Now imagine that you grow the company. Once you’re 10 or 20 people, you need to add some team captains, and maybe some vice presidents. So you start to have another motivating force, which is the perks of rank. When your company is really small, [like] five people, it doesn’t really matter who’s a team member and who’s a team captain—you just roll up your sleeves and make the project work. But if your company is 500 people, there’s a big difference between being an associate and a senior vice president. The perks of rank become important.

As you gradually adjust the properties of the company—like size, for example—at some point the perks of rank become more important than the stake in outcome. And at that point, you have a phase transition. The incentive shifts from, “Hey, let’s all roll up our sleeves and make this thing succeed,” to, “What can I do to get promoted?” You have a bigger stake in promotions than you do in the outcome. When that happens, you shift from an innovative culture to a political culture.

There’s so much out there about culture, culture, culture, but culture is what you see on the surface, like political versus innovative. Underlying culture is structure, which drives those patterns of behavior. So if you reward rank, you’re going to get a very political culture. Everyone is going to try to stab their neighbor in the back. If they come up with some crazy idea, you’ll be whispering to your boss, “I think that’s really crazy… Look at all these flaws.” On the other hand, if you celebrate results and uniting around risky, promising ideas, you’ll get an innovative culture.

If you try to get a bunch of molecules to line up rigidly one by one, that’s very hard. But adjusting the temperature to get them to do that [on their own] is much easier. [In the same way,] fixing culture is very hard—forcing people to watch two-hour videos and hold hands and sing “Kumbaya” doesn’t have much effect. But changing incentives can be very easy.

“How can you design systems where everybody’s got more skin in the game?”

Once you understand a phase transition, you can begin to control it, to manage it. For example, with water, you will get a phase transition as you lower the temperature—it’ll go from fluid to rigid, and it will freeze. But the temperature [at which that happens] isn’t fixed in stone; it can be controlled.

When it snows overnight, you sprinkle salt on your sidewalks. Why?

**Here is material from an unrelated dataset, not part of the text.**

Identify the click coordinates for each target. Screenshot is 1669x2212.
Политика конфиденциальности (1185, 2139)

Because it lowers the freezing temperature by making the binding energy a little bit weaker, and it keeps things fluid a little bit longer. [Similarly,] with companies you can adjust the control parameters to make them more innovative, [even if they’re very large].

One control parameter is equity fraction, which is the percentage of your incentives that are associated with results versus rank. [Think about what happens if] you pay somebody just based on [rank]: “You make $50,000 dollars if you’re at this level, then $80,000, then $120,000, then $200,000.” Their focus is going to be entirely about getting promoted, which means elbowing their neighbors and stabbing them in the back—it becomes a political culture. Instead, try to focus all of their incentives around the success of their projects. In those cases, people are going to focus on making their crazy loonshots succeed.

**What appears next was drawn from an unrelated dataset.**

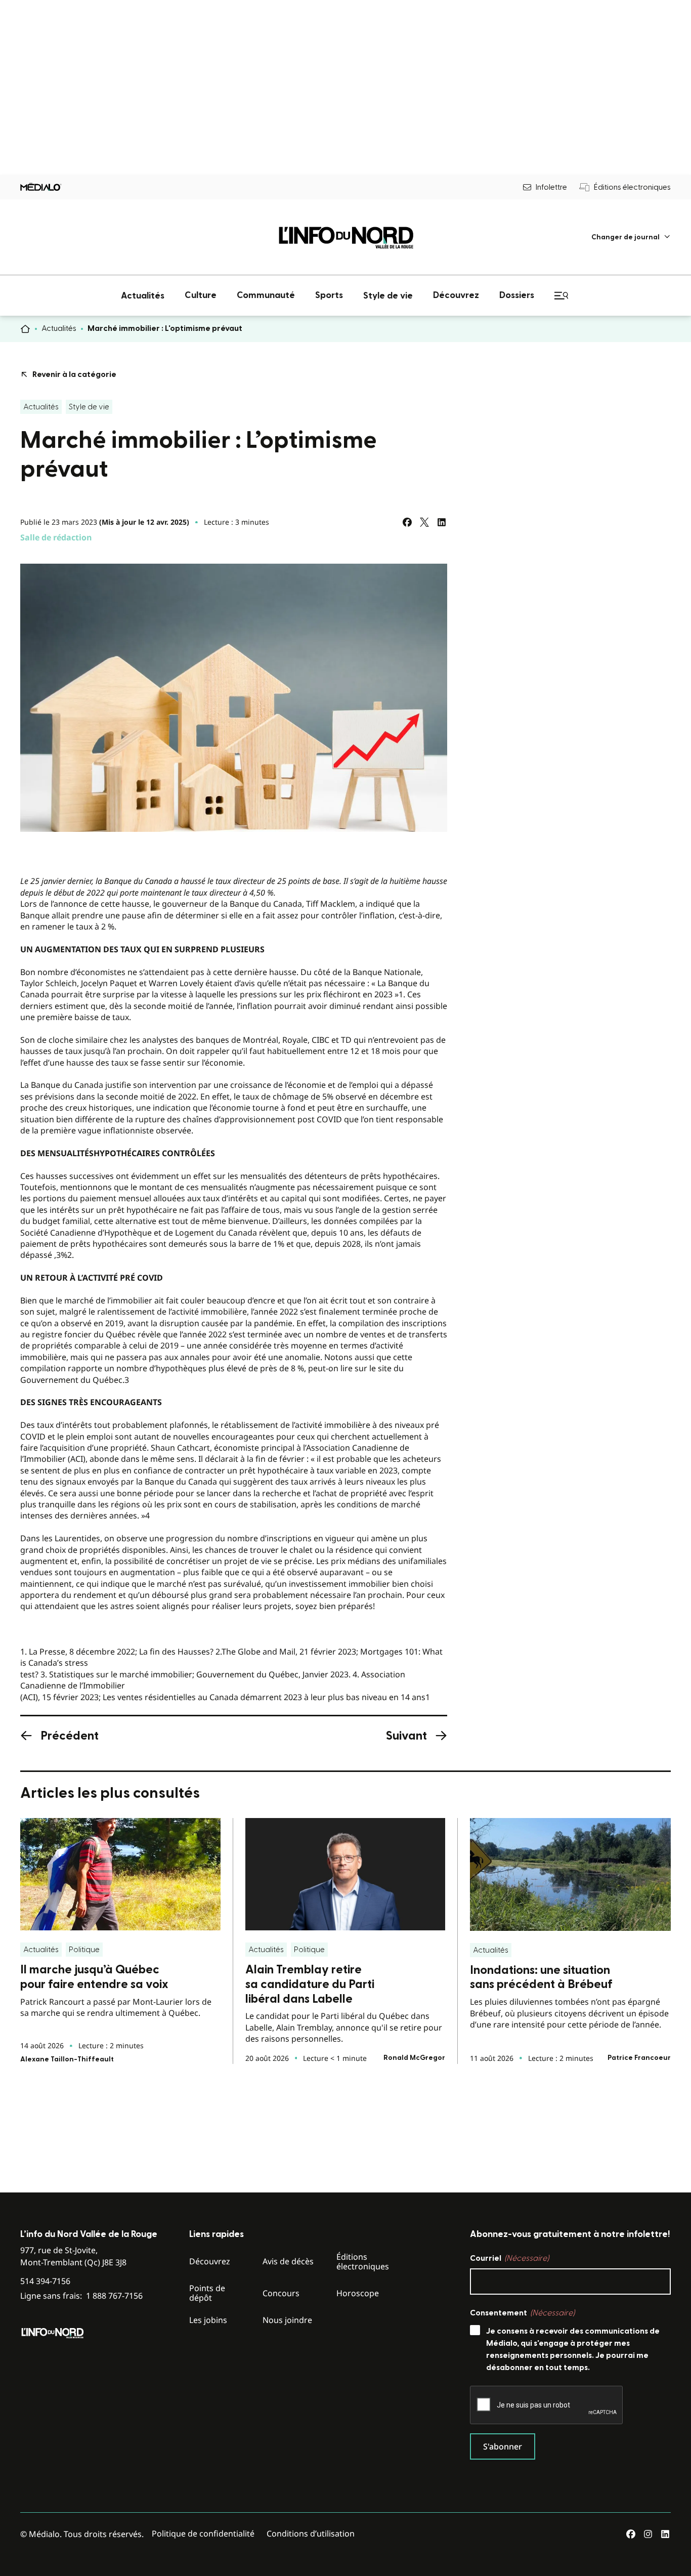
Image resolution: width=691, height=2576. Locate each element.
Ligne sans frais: (81, 2296)
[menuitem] (631, 237)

[Another control parameter] is management span, or how many direct reports [managers have]. If you imagine a company with 1,000 people, and everybody has two or three reports, you’re going to have many, many layers [of management]. So everybody’s going to be thinking about promotion. On the other hand, if you have 1,000 people, and each manager has 40 direct reports, promotions happen almost never—there are only two layers beneath the CEO, so it’s not even worth your time thinking about a promotion. Instead, you might as well focus on your projects. So if you want more innovative employees who are more focused on results and less on politics, you want those much wider-span groups.

Also think about the salary growth rate, a measure of how much salary increases as you go up each layer in the company. If my salary triples every time I get a promotion, what am I going to be thinking about day and night? Getting promoted. Now, if my salary goes up by 1% every time I get promoted, am I going to care much about being promoted? No, not really. If, instead, I’m paid based on the success of my projects, why would I care about promotions? I’m just going to focus on [getting results].

The last [control parameter] is what I call “organizational fitness.” It’s essentially a measure of, “How much does the company reward politics, versus how much does it reward skill?” Let’s say you’re an average employee, and you’re working on, say, a coffee machine design. How much does lobbying your boss matter for whether you get promoted or your bonus? At the more political companies, lobbying can have a lot of effect. Individual bosses have a lot of power, or a lot of say over how much their reports get rewarded or promoted.

At other companies, like Google or McKinsey, the manager actually has very little say in how his or her direct reports are compensated. Some independent person flies in and conducts interviews, then flies out and offers a recommendation. When the manager is taken out of the equation like that, there’s much less politics—lobbying your boss for a promotion doesn’t matter if your boss isn’t deciding on promotions. So return on politics is a measure of exactly that, “How much, on average, does politics matter in a company?”

Now, “How much does skill matter?” is a measure of, “How well are employees matched with their projects?” Let’s say your job is to design coffee machines, and like me, you’re aesthetically challenged. I would not be a very good coffee machine designer. So if I’m assigned to the project of making coffee machines, and I’ve got one more hour in my day, am I going to spend that last hour on my coffee machine project, or am I going to spend it trying to schmooze my boss, and convince him that my work is good and my neighbor’s work is bad? I’m not a very good designer, so if I work another hour on my coffee machine, I’ll still make the same lousy product—it’s just not worth my time. I might as well be investing my time in politics. So companies where employee skills are not well-suited to their job—either they’re not very well-trained, or they haven’t been optimized—will be more political.

[Ideally,] employees are stretched just enough, like a string that’s not too tight, not too loose. You don’t want to put Frank Lloyd Wright on that coffee machine project. Because after a few hours, he’ll be done. He’ll have made a home-run, Museum-of-Modern-Art coffee machine, and then what’s he going to do? Nothing. He might as well walk the halls, and talk about great he is, and shoot down his colleagues so that he gets the next big promotion. That’s why the best organizations have the lowest return on politics, and the highest amount of fit.

Whitney: Now, if someone wants to get this right, which lever would you suggest people start with?

Safi: Thinking about incentives is a pretty straightforward one to start with. If you’re paying everybody just based on rank and you’re a large company, you’re encouraging politics. So how can you design systems where everybody’s got more skin in the game? It’s not easy, but nothing about building companies is easy.

I think part of the problem is that we’ve been kind of lazy. We’ve said, “It’s a 1,000-person company. Everybody had a good year, so let’s write everybody a check for 10%. Or we had a bad year, so let’s write everybody a check for zero.” The problem with that is, what’s your motivation if you’re four or five levels down? You really can’t affect the success of the entire company—you can only affect the one little thing that you’re working on. So if you want to start with something, think about designing incentives where what people get out is more connected to what they put in.